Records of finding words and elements
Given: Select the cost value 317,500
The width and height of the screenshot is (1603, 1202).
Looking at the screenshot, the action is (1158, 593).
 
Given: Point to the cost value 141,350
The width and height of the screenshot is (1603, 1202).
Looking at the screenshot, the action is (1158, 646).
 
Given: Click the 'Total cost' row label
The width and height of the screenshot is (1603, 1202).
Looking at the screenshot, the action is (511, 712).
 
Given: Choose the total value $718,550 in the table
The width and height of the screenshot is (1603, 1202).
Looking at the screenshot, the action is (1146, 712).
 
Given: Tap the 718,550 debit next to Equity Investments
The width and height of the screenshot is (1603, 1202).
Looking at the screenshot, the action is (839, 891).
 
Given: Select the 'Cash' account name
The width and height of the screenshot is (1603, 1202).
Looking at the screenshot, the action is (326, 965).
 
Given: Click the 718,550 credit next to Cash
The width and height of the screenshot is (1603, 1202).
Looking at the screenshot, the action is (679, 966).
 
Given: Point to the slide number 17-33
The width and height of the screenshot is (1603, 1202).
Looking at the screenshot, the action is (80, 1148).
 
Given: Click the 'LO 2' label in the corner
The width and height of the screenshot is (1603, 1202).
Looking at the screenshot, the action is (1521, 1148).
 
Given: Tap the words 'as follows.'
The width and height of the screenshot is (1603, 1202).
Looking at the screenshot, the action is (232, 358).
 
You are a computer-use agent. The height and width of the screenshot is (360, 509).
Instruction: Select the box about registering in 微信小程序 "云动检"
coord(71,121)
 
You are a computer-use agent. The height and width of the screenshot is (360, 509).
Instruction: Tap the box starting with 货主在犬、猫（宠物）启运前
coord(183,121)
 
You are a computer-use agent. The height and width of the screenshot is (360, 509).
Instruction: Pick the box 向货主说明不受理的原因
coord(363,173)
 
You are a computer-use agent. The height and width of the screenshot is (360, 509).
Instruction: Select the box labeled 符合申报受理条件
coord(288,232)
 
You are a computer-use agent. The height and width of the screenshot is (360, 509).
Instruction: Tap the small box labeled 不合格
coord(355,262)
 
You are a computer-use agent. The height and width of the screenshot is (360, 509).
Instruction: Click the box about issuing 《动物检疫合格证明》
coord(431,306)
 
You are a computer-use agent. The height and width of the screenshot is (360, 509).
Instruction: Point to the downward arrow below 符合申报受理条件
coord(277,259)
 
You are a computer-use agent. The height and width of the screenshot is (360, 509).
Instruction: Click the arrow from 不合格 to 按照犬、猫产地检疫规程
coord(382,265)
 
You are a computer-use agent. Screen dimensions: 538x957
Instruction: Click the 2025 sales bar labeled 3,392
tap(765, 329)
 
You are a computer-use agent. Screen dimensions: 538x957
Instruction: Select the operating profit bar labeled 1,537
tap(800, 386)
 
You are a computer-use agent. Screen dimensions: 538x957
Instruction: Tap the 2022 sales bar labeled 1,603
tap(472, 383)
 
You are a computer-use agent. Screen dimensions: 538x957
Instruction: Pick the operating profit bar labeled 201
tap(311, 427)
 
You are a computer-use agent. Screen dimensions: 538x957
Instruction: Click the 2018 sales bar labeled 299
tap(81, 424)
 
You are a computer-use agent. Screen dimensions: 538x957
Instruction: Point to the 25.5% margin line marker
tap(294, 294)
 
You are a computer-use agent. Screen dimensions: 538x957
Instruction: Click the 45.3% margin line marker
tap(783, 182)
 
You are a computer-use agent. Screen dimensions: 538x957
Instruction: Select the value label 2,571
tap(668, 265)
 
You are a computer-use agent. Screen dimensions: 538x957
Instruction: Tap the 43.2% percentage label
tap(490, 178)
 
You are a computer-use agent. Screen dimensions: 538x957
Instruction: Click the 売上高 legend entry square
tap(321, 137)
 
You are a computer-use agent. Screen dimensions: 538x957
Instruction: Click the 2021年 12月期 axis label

# THE REQUEST
Swap "computer-use agent" for "screen assistant" everywhere in the material above, leaving everything else unchanged.

# THE ANSWER
Given: Select the cost value 317,500
The width and height of the screenshot is (1603, 1202).
Looking at the screenshot, the action is (1158, 593).
 
Given: Point to the cost value 141,350
The width and height of the screenshot is (1603, 1202).
Looking at the screenshot, the action is (1158, 646).
 
Given: Click the 'Total cost' row label
The width and height of the screenshot is (1603, 1202).
Looking at the screenshot, the action is (511, 712).
 
Given: Choose the total value $718,550 in the table
The width and height of the screenshot is (1603, 1202).
Looking at the screenshot, the action is (1146, 712).
 
Given: Tap the 718,550 debit next to Equity Investments
The width and height of the screenshot is (1603, 1202).
Looking at the screenshot, the action is (839, 891).
 
Given: Select the 'Cash' account name
The width and height of the screenshot is (1603, 1202).
Looking at the screenshot, the action is (326, 965).
 
Given: Click the 718,550 credit next to Cash
The width and height of the screenshot is (1603, 1202).
Looking at the screenshot, the action is (679, 966).
 
Given: Point to the slide number 17-33
The width and height of the screenshot is (1603, 1202).
Looking at the screenshot, the action is (80, 1148).
 
Given: Click the 'LO 2' label in the corner
The width and height of the screenshot is (1603, 1202).
Looking at the screenshot, the action is (1521, 1148).
 
Given: Tap the words 'as follows.'
The width and height of the screenshot is (1603, 1202).
Looking at the screenshot, the action is (232, 358).
 
You are a screen assistant. The height and width of the screenshot is (360, 509).
Instruction: Select the box about registering in 微信小程序 "云动检"
coord(71,121)
 
You are a screen assistant. The height and width of the screenshot is (360, 509).
Instruction: Tap the box starting with 货主在犬、猫（宠物）启运前
coord(183,121)
 
You are a screen assistant. The height and width of the screenshot is (360, 509).
Instruction: Pick the box 向货主说明不受理的原因
coord(363,173)
 
You are a screen assistant. The height and width of the screenshot is (360, 509).
Instruction: Select the box labeled 符合申报受理条件
coord(288,232)
 
You are a screen assistant. The height and width of the screenshot is (360, 509).
Instruction: Tap the small box labeled 不合格
coord(355,262)
 
You are a screen assistant. The height and width of the screenshot is (360, 509).
Instruction: Click the box about issuing 《动物检疫合格证明》
coord(431,306)
 
You are a screen assistant. The height and width of the screenshot is (360, 509).
Instruction: Point to the downward arrow below 符合申报受理条件
coord(277,259)
 
You are a screen assistant. The height and width of the screenshot is (360, 509).
Instruction: Click the arrow from 不合格 to 按照犬、猫产地检疫规程
coord(382,265)
 
You are a screen assistant. Screen dimensions: 538x957
Instruction: Click the 2025 sales bar labeled 3,392
tap(765, 329)
 
You are a screen assistant. Screen dimensions: 538x957
Instruction: Select the operating profit bar labeled 1,537
tap(800, 386)
 
You are a screen assistant. Screen dimensions: 538x957
Instruction: Tap the 2022 sales bar labeled 1,603
tap(472, 383)
 
You are a screen assistant. Screen dimensions: 538x957
Instruction: Pick the operating profit bar labeled 201
tap(311, 427)
 
You are a screen assistant. Screen dimensions: 538x957
Instruction: Click the 2018 sales bar labeled 299
tap(81, 424)
 
You are a screen assistant. Screen dimensions: 538x957
Instruction: Point to the 25.5% margin line marker
tap(294, 294)
 
You are a screen assistant. Screen dimensions: 538x957
Instruction: Click the 45.3% margin line marker
tap(783, 182)
 
You are a screen assistant. Screen dimensions: 538x957
Instruction: Select the value label 2,571
tap(668, 265)
 
You are a screen assistant. Screen dimensions: 538x957
Instruction: Tap the 43.2% percentage label
tap(490, 178)
 
You are a screen assistant. Screen dimensions: 538x957
Instruction: Click the 売上高 legend entry square
tap(321, 137)
 
You are a screen assistant. Screen dimensions: 538x957
Instruction: Click the 2021年 12月期 axis label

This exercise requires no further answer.